Both groups chanced on the connection to Wnt, whose many functions include promoting differentiation and cell division. Hongjun Liu, Toren Finkel (National Heart, Lung, and Blood Institute, Bethesda, MD), and colleagues were studying mice that lack the protein klotho. The animals die young after showing signs of premature aging such as hardened arteries. The researchers detected a surge in cellular senescence in locations where stem cells are proliferating, such as the skin, small intestine, and bone marrow.

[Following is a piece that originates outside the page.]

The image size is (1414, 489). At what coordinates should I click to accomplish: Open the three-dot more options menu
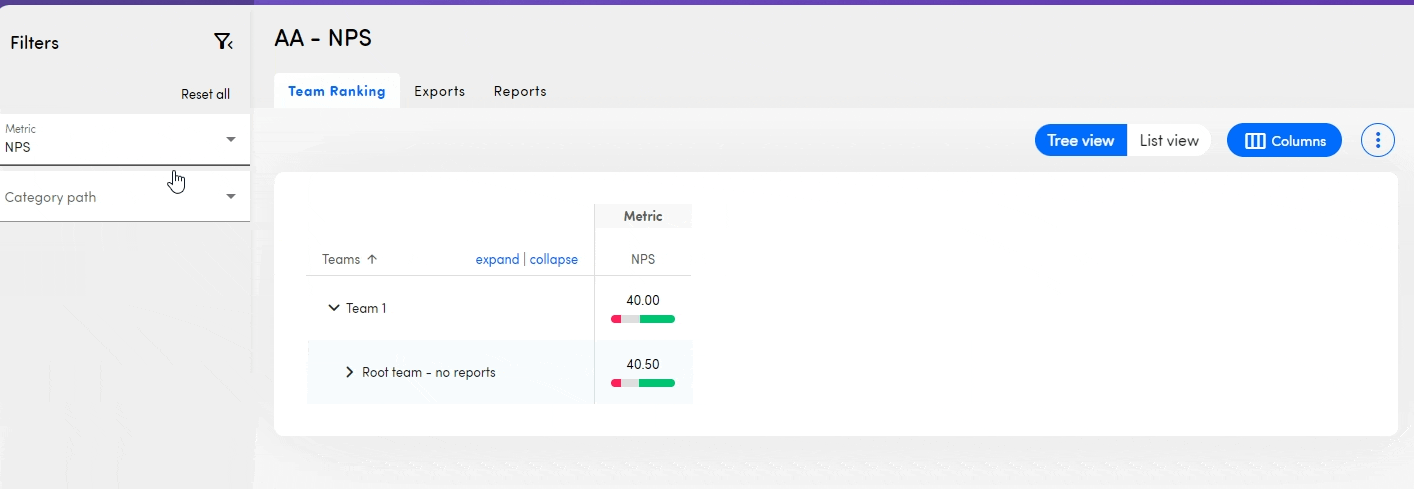tap(1377, 141)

Klotho and Wnt proteins are antagonists, the scientists found. Adding klotho to cultured cells quashed Wnt activity. Moreover, Wnt pushed mouse embryonic fibroblasts to senesce, but extra klotho countered the effect. Overall, the work indicates that, by boosting senescence, Wnt spurs animals to fritter away their stem cells.
Andrew Brack, Tom Rando (Stanford University, Stanford, CA), and colleagues report similar results for satellite cells. These cells normally mend damaged muscle, but as we get older, they often start producing tough fibers instead of fresh muscle cells. Wnt spurs other cell types to morph into fiber-manufacturing cells, and the researchers determined that the pathway did the same to muscle. Adding Wnt3A to young satellite cells, for example, caused more to convert into fiber makers.
The results held true in vivo. Injecting Wnt3A into injured muscles of young mice slowed cell division and boosted fiber formation. The scientists also found that, in older mice, Wnt signaling in satellite cells climbed. The findings suggest that Wnt undermines our muscles' capacity for repair as we age.